* **Task objective**
Beginning with the line that holds "Given: Open the Frames dropdown" and ending with the last line of the entries below, copy every line exactly and nothing else, with the pictures left out.

* **Provided material**

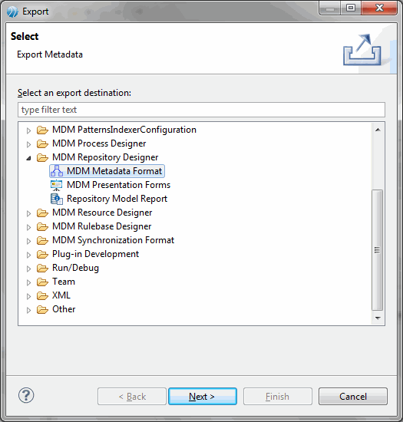Expand the MDM PatternsIndexerConfiguration node
The height and width of the screenshot is (422, 403).
click(x=28, y=130)
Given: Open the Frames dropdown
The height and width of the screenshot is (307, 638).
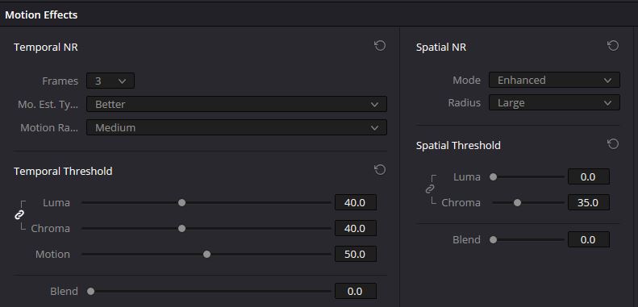Looking at the screenshot, I should 111,81.
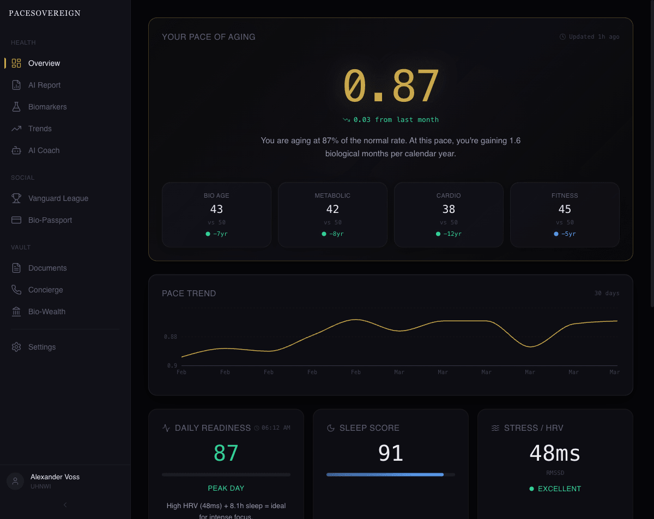Collapse the sidebar with the chevron
The width and height of the screenshot is (654, 519).
pos(65,505)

* **Output of the exercise**
Given: Open the Frames dropdown
The height and width of the screenshot is (307, 638).
Looking at the screenshot, I should 111,81.
Collapse the sidebar with the chevron
The width and height of the screenshot is (654, 519).
pos(65,505)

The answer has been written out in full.